Express the lines of the material below as a JSON list of strings, one string per line, leaving out any blank lines.
───── Input ─────
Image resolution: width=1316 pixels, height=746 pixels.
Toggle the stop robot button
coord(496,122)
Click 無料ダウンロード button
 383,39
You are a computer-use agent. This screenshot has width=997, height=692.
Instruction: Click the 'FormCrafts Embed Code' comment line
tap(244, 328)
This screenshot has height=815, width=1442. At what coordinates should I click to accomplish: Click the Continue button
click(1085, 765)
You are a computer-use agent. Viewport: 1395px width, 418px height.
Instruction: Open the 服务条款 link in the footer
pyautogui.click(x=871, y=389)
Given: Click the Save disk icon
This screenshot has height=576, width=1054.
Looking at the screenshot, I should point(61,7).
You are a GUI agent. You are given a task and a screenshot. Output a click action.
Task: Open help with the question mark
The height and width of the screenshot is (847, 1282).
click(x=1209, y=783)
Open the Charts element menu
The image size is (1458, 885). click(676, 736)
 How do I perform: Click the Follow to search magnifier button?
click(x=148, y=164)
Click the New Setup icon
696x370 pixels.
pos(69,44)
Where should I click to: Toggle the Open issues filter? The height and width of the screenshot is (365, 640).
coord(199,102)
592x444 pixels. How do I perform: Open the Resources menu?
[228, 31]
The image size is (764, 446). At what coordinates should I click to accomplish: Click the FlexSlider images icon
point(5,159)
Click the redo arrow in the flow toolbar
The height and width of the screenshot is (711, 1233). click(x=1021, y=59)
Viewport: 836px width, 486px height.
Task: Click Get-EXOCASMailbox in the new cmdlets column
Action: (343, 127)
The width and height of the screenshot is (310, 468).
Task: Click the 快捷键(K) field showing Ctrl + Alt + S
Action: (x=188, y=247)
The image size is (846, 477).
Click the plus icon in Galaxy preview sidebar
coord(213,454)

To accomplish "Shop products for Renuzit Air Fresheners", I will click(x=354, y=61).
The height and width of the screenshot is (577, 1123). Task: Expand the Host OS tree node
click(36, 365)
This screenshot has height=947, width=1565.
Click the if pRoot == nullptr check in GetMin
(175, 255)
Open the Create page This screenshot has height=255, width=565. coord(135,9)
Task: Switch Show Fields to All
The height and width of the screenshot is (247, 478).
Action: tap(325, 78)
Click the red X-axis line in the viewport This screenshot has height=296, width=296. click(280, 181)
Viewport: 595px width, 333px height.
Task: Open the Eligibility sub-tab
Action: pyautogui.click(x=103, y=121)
─────
== Answer for the task ==
[
  "Image resolution: width=1316 pixels, height=746 pixels.",
  "Toggle the stop robot button",
  "coord(496,122)",
  "Click 無料ダウンロード button",
  " 383,39",
  "You are a computer-use agent. This screenshot has width=997, height=692.",
  "Instruction: Click the 'FormCrafts Embed Code' comment line",
  "tap(244, 328)",
  "This screenshot has height=815, width=1442. At what coordinates should I click to accomplish: Click the Continue button",
  "click(1085, 765)",
  "You are a computer-use agent. Viewport: 1395px width, 418px height.",
  "Instruction: Open the 服务条款 link in the footer",
  "pyautogui.click(x=871, y=389)",
  "Given: Click the Save disk icon",
  "This screenshot has height=576, width=1054.",
  "Looking at the screenshot, I should point(61,7).",
  "You are a GUI agent. You are given a task and a screenshot. Output a click action.",
  "Task: Open help with the question mark",
  "The height and width of the screenshot is (847, 1282).",
  "click(x=1209, y=783)",
  "Open the Charts element menu",
  "The image size is (1458, 885). click(676, 736)",
  " How do I perform: Click the Follow to search magnifier button?",
  "click(x=148, y=164)",
  "Click the New Setup icon",
  "696x370 pixels.",
  "pos(69,44)",
  "Where should I click to: Toggle the Open issues filter? The height and width of the screenshot is (365, 640).",
  "coord(199,102)",
  "592x444 pixels. How do I perform: Open the Resources menu?",
  "[228, 31]",
  "The image size is (764, 446). At what coordinates should I click to accomplish: Click the FlexSlider images icon",
  "point(5,159)",
  "Click the redo arrow in the flow toolbar",
  "The height and width of the screenshot is (711, 1233). click(x=1021, y=59)",
  "Viewport: 836px width, 486px height.",
  "Task: Click Get-EXOCASMailbox in the new cmdlets column",
  "Action: (343, 127)",
  "The width and height of the screenshot is (310, 468).",
  "Task: Click the 快捷键(K) field showing Ctrl + Alt + S",
  "Action: (x=188, y=247)",
  "The image size is (846, 477).",
  "Click the plus icon in Galaxy preview sidebar",
  "coord(213,454)",
  "To accomplish \"Shop products for Renuzit Air Fresheners\", I will click(x=354, y=61).",
  "The height and width of the screenshot is (577, 1123). Task: Expand the Host OS tree node",
  "click(36, 365)",
  "This screenshot has height=947, width=1565.",
  "Click the if pRoot == nullptr check in GetMin",
  "(175, 255)",
  "Open the Create page This screenshot has height=255, width=565. coord(135,9)",
  "Task: Switch Show Fields to All",
  "The height and width of the screenshot is (247, 478).",
  "Action: tap(325, 78)",
  "Click the red X-axis line in the viewport This screenshot has height=296, width=296. click(280, 181)",
  "Viewport: 595px width, 333px height.",
  "Task: Open the Eligibility sub-tab",
  "Action: pyautogui.click(x=103, y=121)"
]